--- GIVEN ENTRIES Enclosed Below ---

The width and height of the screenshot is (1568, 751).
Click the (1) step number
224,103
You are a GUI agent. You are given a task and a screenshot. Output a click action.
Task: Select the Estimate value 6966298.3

--- End of Enclosed GIVEN ENTRIES ---

* WHAT IS NEEDED *
Find the word "screenshot" in the entries, then copy out every line that has it.

* ANSWER BELOW *
The width and height of the screenshot is (1568, 751).
You are a GUI agent. You are given a task and a screenshot. Output a click action.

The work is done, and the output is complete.